Turns out that there are newer storage systems out there that still rely on the dated and inefficient concept of RAID (or EC or replication) groups and hot spares. It’s very surprising because RAID with hot spares was invented in the 1980s (A Case for Redundant Arrays of Inexpensive Disks, Patterson et. al., 1988) and the issues caused by both have been well understood since the late 1990s.
So, what’s the problem?
RAID is a bunch of drives that hold the data plus parity for the files stored on them. In the case of a replication group you often have a set of three drives that each have a copy of the same data. This is all hunky-dory until one of the drives breaks.

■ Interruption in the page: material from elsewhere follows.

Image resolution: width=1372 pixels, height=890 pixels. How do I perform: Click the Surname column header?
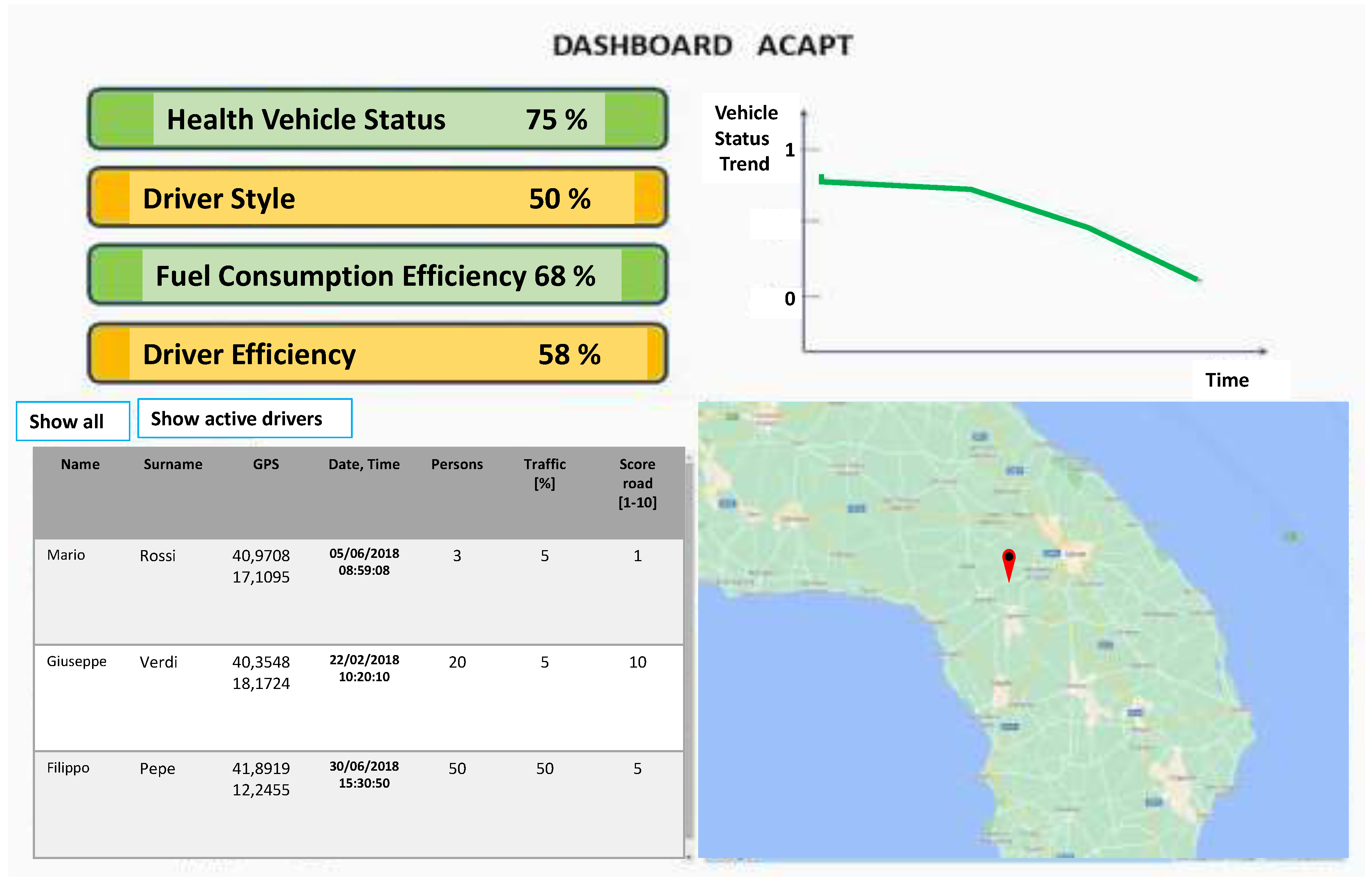pos(173,465)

When a drive goes bad you want to restore the lost data or redundancy as soon as possible to avoid data loss in case a second drive goes bad. To restore the data you have to read the remaining data from the other drives, recompute what is lost, and write it somewhere else (see hot spares in the next paragraph). This rebuild IO has a significant performance impact while the rebuild is running, affecting all users and applications with data on the group.

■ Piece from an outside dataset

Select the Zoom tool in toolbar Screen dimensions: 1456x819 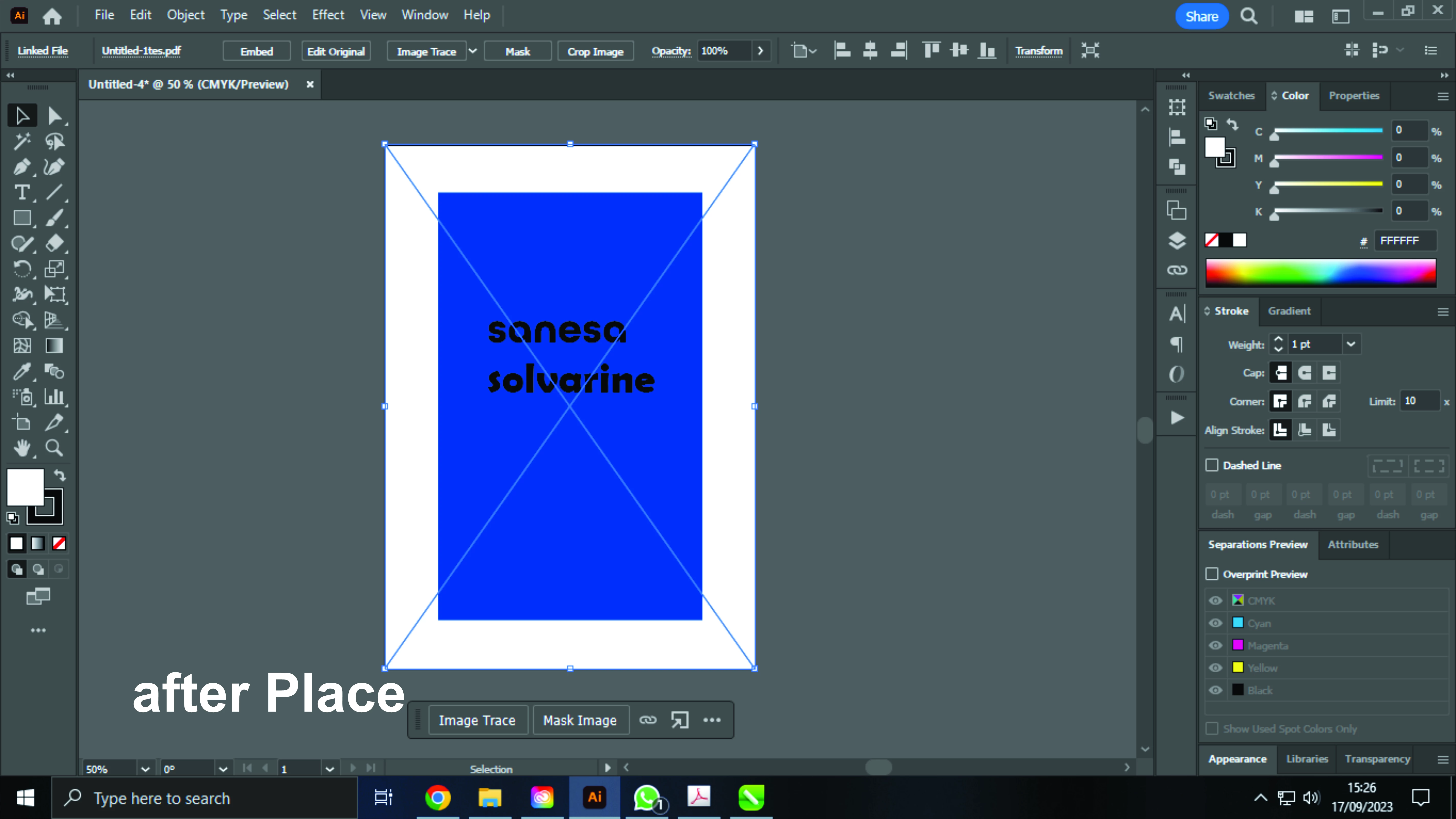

Modern storage systems distribute data on a much smaller scale, ideally per file or object. If a drive breaks in such a system, the files/objects that lost redundancy or replicas will be distributed across the entire cluster. A rebuild now requires very low IO from all drives in the cluster, and the impact on users and applications is negligible. Even better, the larger the cluster the greater the ability to handle drive failures.
Enter the Hot Spare
When the rebuild in the RAID (or EC, replication) group happens, the data from the lost drive needs to be stored somewhere. You can’t store multiple stripes or redundancy blocks on the same drive (failure domain) as it would lead to data loss when the drive dies. This is where the hot spare comes in. You add one or more drives to the raid group that just sit there until one of the other drives breaks (that’s why it’s called a spare). It’s hot because it is instantly available, unlike a spare that a human would have to swap out.

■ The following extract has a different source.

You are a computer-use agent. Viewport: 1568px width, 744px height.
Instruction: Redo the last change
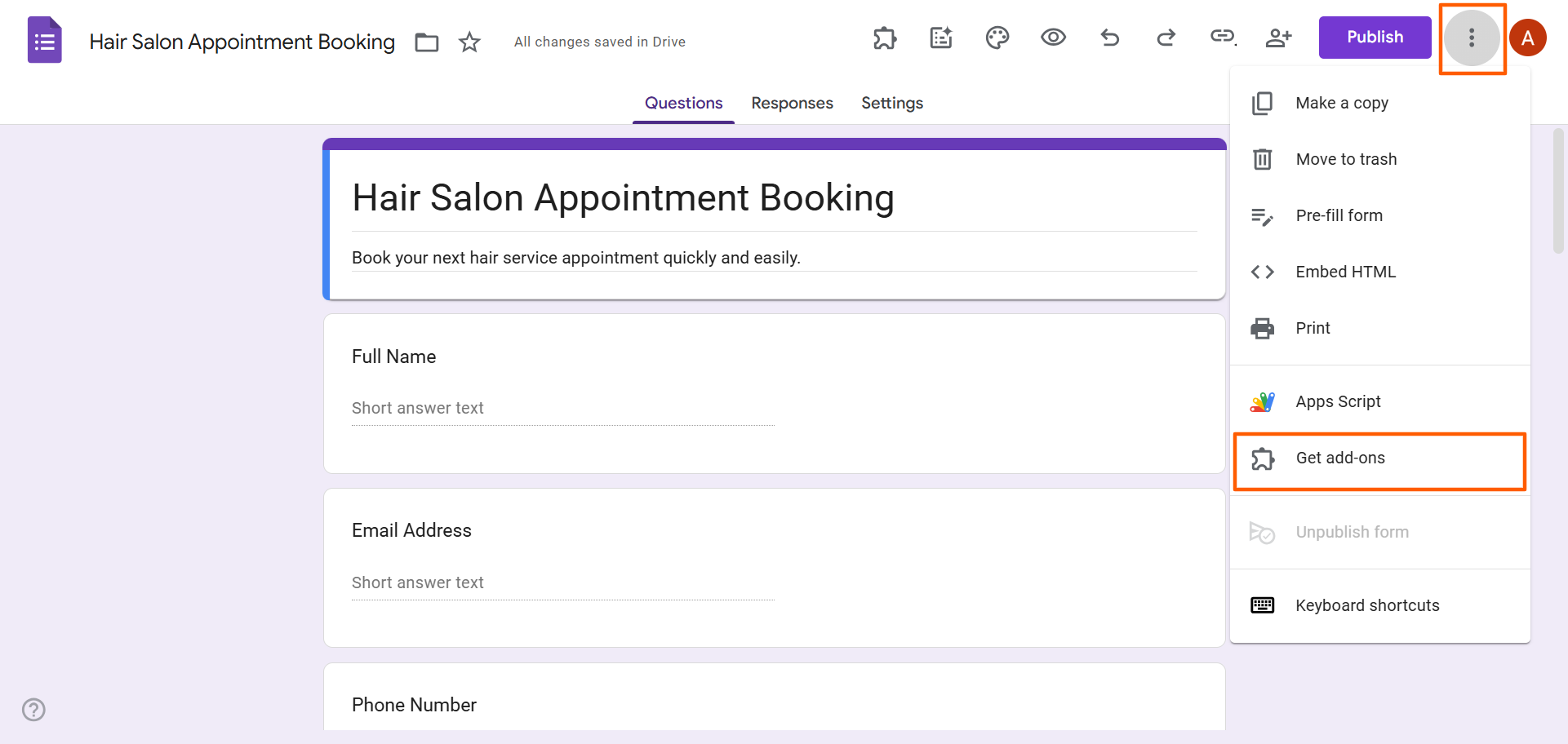[x=1166, y=38]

The hot spare is a significant waste in two ways: The hot spare’s performance is not available to the storage users. Similarly, the capacity of the hot spare just sits there and can’t be used. The waste of space can be significant. If you use erasure coding with 8+3 and two hot spares the space overhead goes from (8+3)/8=1.375 to (8+3+2)/8=1.625.
In contrast, a system that distributes on a file/object level across the cluster can use the performance of all drives and doesn’t waste the space by reserving hot spare capacity per RAID group.
So, the hot spare is a symptom of dated tech that will limit the scalability of your storage, will cause significant performance degradation during rebuilds, and cost you more money due to wasted resources.